Finalmente el 26 de junio, fiesta litúrgica del Beato Josemaría, es buen momento para meditar que la existencia terrena de nuestro Fundador estuvo impregnada por un cariño sin límites a todas las criaturas, especialmente a las más necesitadas. ¡Cuántas veces recordaba, con íntima alegría y agradecimiento a Dios, que el Opus Dei nació entre los pobres de Madrid, en los hospitales y en los barrios más miserables![23] Y hemos de agradecer a Dios que efectivamente, como deseaba nuestro Padre, la tradición de atender a los indigentes no se ha interrumpido y no se interrumpirá nunca en la Obra[24].

El próximo día 6 administraré la ordenación sacerdotal a un grupo de hermanos vuestros. Encomedadles y pedid, bien unidos a mis intenciones, que no falten en la Iglesia sacerdotes y seglares muy sobrenaturales y muy humanos, capaces de realizar una abundante siembra de caridad, de amor y de paz en todos los estratos de la sociedad.

Al uniros diariamente a mis intenciones, no dejéis de seguir rezando por la paz del mundo, especialmente en los países actualmente afligidos por la guerra.

Con todo cariño, os bendice

vuestro Padre

+ Javier

Roma, 1 de junio de 1999.

[1] JUAN PABLO II, Bula Incarnationis mysterium, 29-XI-1998, n. 12.

[2] Lc 4, 18-19.

[3] Lc 7, 22.

[4] St 2, 15-17.

[5] 1 Jn 3, 17-18.

[6] JUAN PABLO II, Litt. enc.
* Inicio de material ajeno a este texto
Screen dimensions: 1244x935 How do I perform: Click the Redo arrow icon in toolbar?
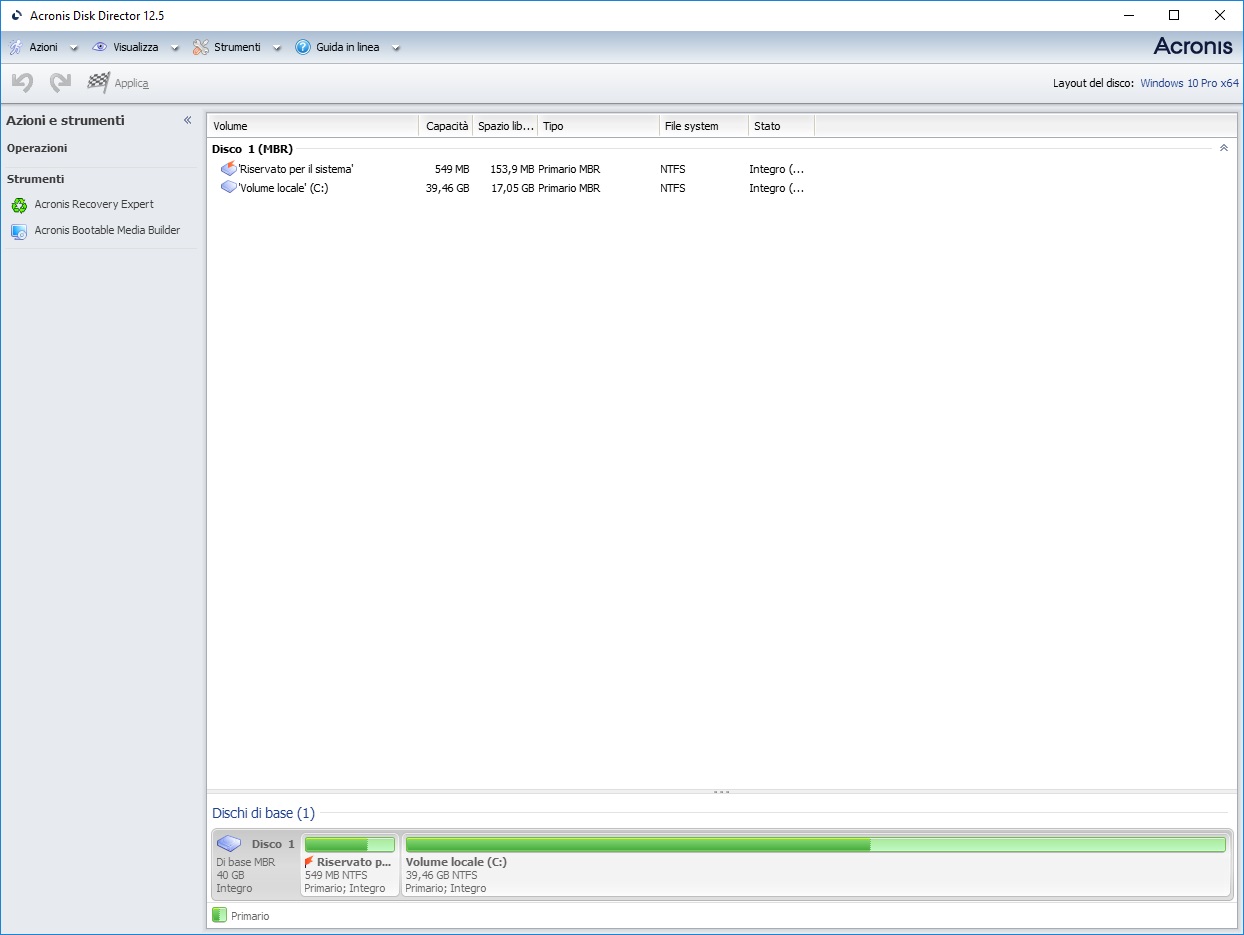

Centesimus annus, 1-V-1991, n. 57.

[7] JUAN PABLO II, Litt. apost. Tertio Millennio adveniente, 10-XI-1994, n. 51.

[8] JUAN PABLO II, Litt. enc. Centesimus annus, n. 57.

[9] BEATO JOSEMARÍA ESCRIVÁ, Es Cristo que pasa, n. 167.
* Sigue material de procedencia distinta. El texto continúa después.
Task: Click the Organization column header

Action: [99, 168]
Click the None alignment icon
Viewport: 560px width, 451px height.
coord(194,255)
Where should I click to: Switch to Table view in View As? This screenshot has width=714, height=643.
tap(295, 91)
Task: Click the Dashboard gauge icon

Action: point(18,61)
[10] JUAN PABLO II, Exhort. apost. Reconciliatio et Pænitentia, 2-XII-1984, n. 16.

[11] Ibid.

[12] BEATO JOSEMARÍA ESCRIVÁ, Tertulia, 28-IV-1972.

[13] JUAN PABLO II, Exhort. apost. Reconciliatio et Pænitentia, n. 16.

[14] BEATO JOSEMARÍA ESCRIVÁ, Camino, n. 831.

[15] BEATO JOSEMARÍA ESCRIVÁ, Es Cristo que pasa, n. 183.

[16] JUAN PABLO II, Litt. enc. Sollicitudo rei socialis, 30-XII-1987, n. 47.

[17] Prefacio de la Misa de Cristo Rey.

[18] JUAN PABLO II, Exhort. apost. Christifideles laici, 30-XII-1988, n. 30.

[19] BEATO JOSEMARÍA ESCRIVÁ, Camino, n. 631.

[20] BEATO JOSEMARÍA ESCRIVÁ, Es Cristo que pasa, n. 157.

[21] BEATO JOSEMARÍA ESCRIVÁ, Es Cristo que pasa, n. 157.

[22] BEATO JOSEMARÍA ESCRIVÁ, Es Cristo que pasa, n. 167.

[23] BEATO JOSEMARÍA ESCRIVÁ, Instrucción, 8-XII-1941, n. 57.

[24] BEATO JOSEMARÍA ESCRIVÁ, Instrucción, 8-XII-1941, n. 57.

Romana, n. 28, Enero-Junio 1999, p. 76-81.